### INSTRUCTIONS TO FOLLOW:
This task calls for copying every line of the records that includes the word "icon".

### Data entries:
□ □ □ □ □

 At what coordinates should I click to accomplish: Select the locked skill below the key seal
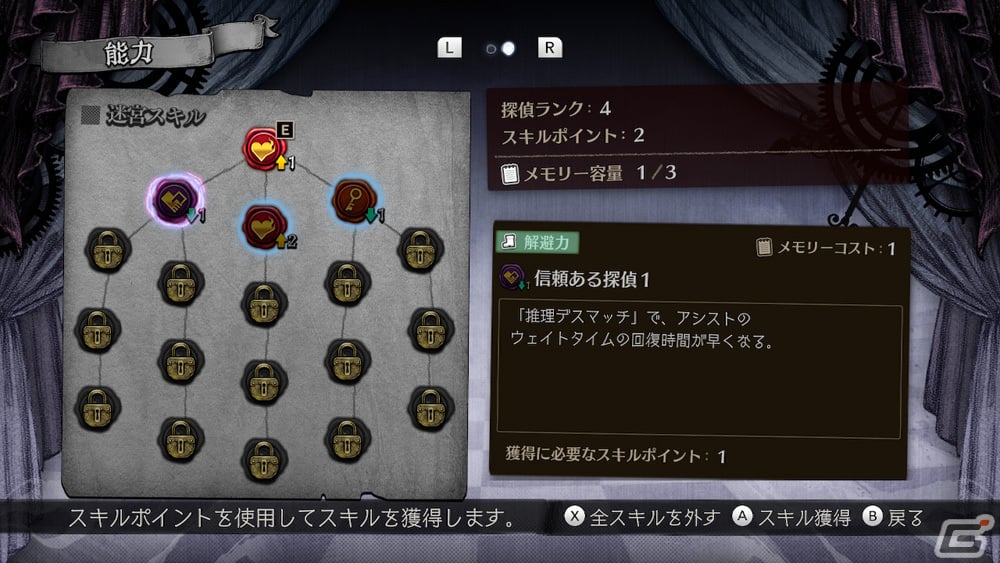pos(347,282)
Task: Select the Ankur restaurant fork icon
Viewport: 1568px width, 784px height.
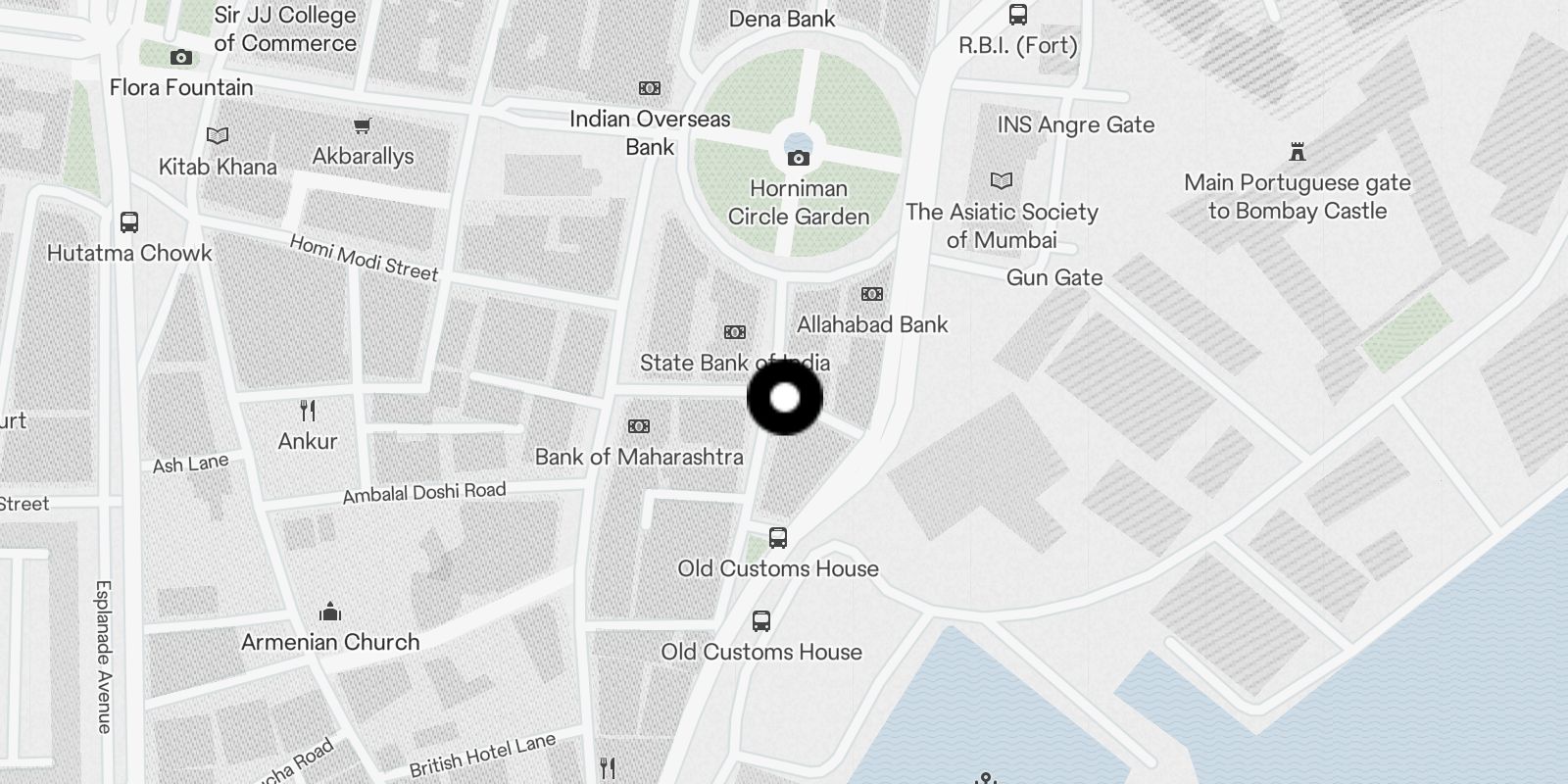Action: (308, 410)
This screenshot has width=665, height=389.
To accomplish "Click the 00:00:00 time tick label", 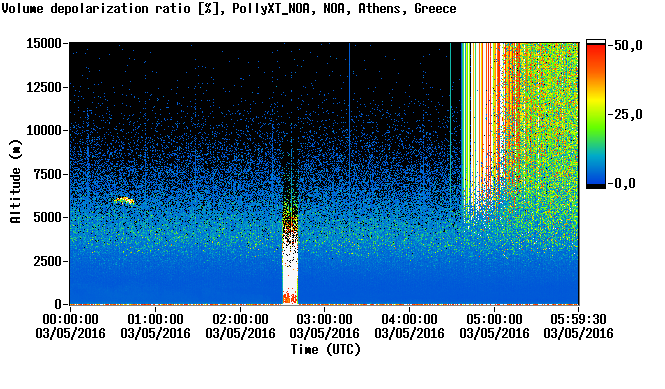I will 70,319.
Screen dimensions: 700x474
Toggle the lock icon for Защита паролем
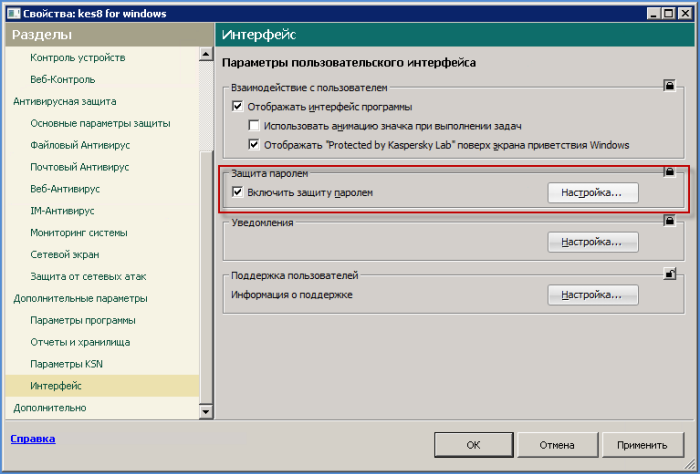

□ □ □ □ □

### WRITTEN ANSWER:
Task: Select the Ankur restaurant fork icon
Toggle the lock icon for Защита паролем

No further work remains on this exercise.